──────── Provided information ────────

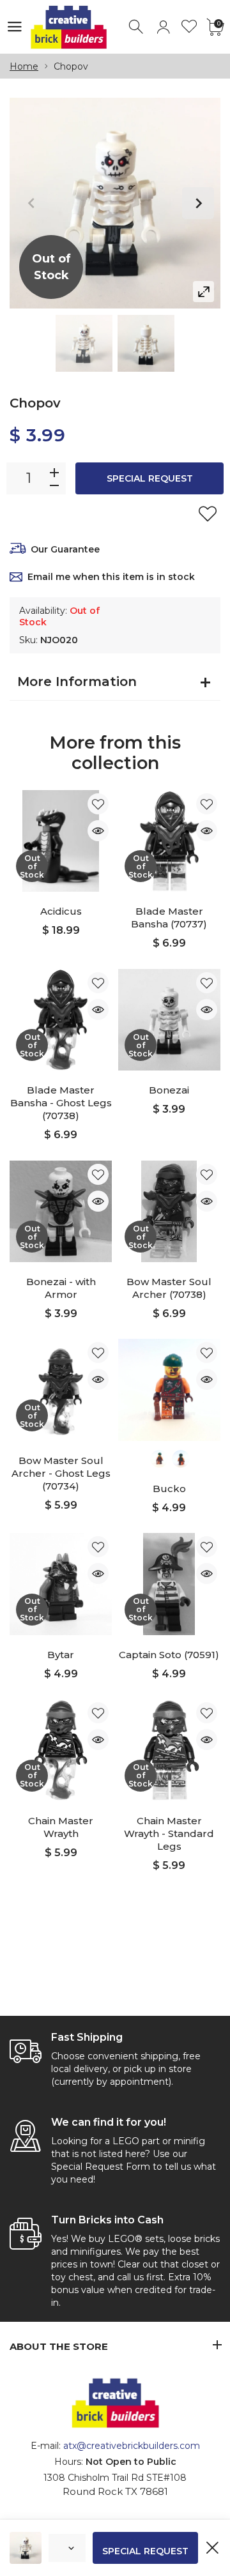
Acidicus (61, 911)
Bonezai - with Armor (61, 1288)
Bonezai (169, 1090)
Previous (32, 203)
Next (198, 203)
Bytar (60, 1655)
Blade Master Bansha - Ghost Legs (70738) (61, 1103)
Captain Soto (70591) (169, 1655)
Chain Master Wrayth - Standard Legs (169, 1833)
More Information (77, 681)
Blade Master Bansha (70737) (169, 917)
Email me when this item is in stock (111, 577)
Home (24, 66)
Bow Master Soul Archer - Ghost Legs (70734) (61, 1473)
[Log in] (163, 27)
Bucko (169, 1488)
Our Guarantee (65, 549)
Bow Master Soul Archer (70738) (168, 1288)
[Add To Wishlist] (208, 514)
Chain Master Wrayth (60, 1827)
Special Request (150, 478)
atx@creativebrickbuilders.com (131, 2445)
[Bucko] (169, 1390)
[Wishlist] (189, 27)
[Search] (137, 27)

────────

--- Problem ---
Start at the line containing "Bucko (169, 1488)" and return each line up to and including the last line of the material.

--- Exercise solution ---
Bucko (169, 1488)
Our Guarantee (65, 549)
Bow Master Soul Archer (70738) (168, 1288)
[Add To Wishlist] (208, 514)
Chain Master Wrayth (60, 1827)
Special Request (150, 478)
atx@creativebrickbuilders.com (131, 2445)
[Bucko] (169, 1390)
[Wishlist] (189, 27)
[Search] (137, 27)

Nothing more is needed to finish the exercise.